2

My Mongo database has documents as so:

{
   "timestamp": ISODate("2015-09-27T15:28:06.0Z"),
    "value": '123'
},
{
   "timestamp": ISODate("2015-09-27T15:31:06.0Z"),
    "value": '737'
},
{
   "timestamp": ISODate("2015-09-27T15:35:00.0Z"),
    "value": '456'
},
{
   "timestamp": ISODate("2015-09-27T15:40:20.0Z"),
    "value": '789'
}

...etc...

What I want to do is aggregate these in 5 minute intervals and than get the most recent (with the latest timestamp) value per 'group of 5 minutes'.
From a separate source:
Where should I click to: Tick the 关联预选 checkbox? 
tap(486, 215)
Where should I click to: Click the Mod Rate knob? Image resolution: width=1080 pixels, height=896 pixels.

So basically the steps are:

1) split into groups of 5 minutes

2) return the 5-minute timestamp and the value of the document that has the newest timestamp within this 5 minute group

Based on that and my documents above the documents returned should be:

{
    "timestamp": ISODate("2015-09-27T15:25:00.0Z"),
    "value": '123'
},
{
    "timestamp": ISODate("2015-09-27T15:35:00.0Z"),
    "value": '456' // 456 has a newer timestamp than 737, which are in the same 5 minute range
},
{
    "timestamp": ISODate("2015-09-27T15:40:00.0Z"),
    "value": '789'
}

I have tried grouping into 5 minute intervals as described here: https://stackoverflow.com/a/26814496/1007236

Starting from there I can't find out how to return the value of the most recent within each 5 minute group.

How can I do that?

Community
  • 1
  • 1
Jelmer Keij
  • 1,576
  • 1
  • 19
  • 33

1 Answers1

2

You solve this by a very simple application of Date math:

db.collection.aggregate([
    { "$sort": { "timestamp": 1 } },
    { "$group": {
        "_id": {
            "$add": [
                { "$subtract": [
                    { "$subtract": [ "$timestamp", new Date(0) ] },
                    { "$mod": [
                        { "$subtract": [ "$timestamp", new Date(0) ] },
                        1000 * 60 * 5
                    ]}
                ]},
                new Date(0)
            ]
        },
        "value": { "$first": "$value" }
    }}
])

Where the basic principle is finding the modulo ( $mod ) or "remainder" from the time by a five minute interval and subtracting that from the base time. This rounds to "five minutes".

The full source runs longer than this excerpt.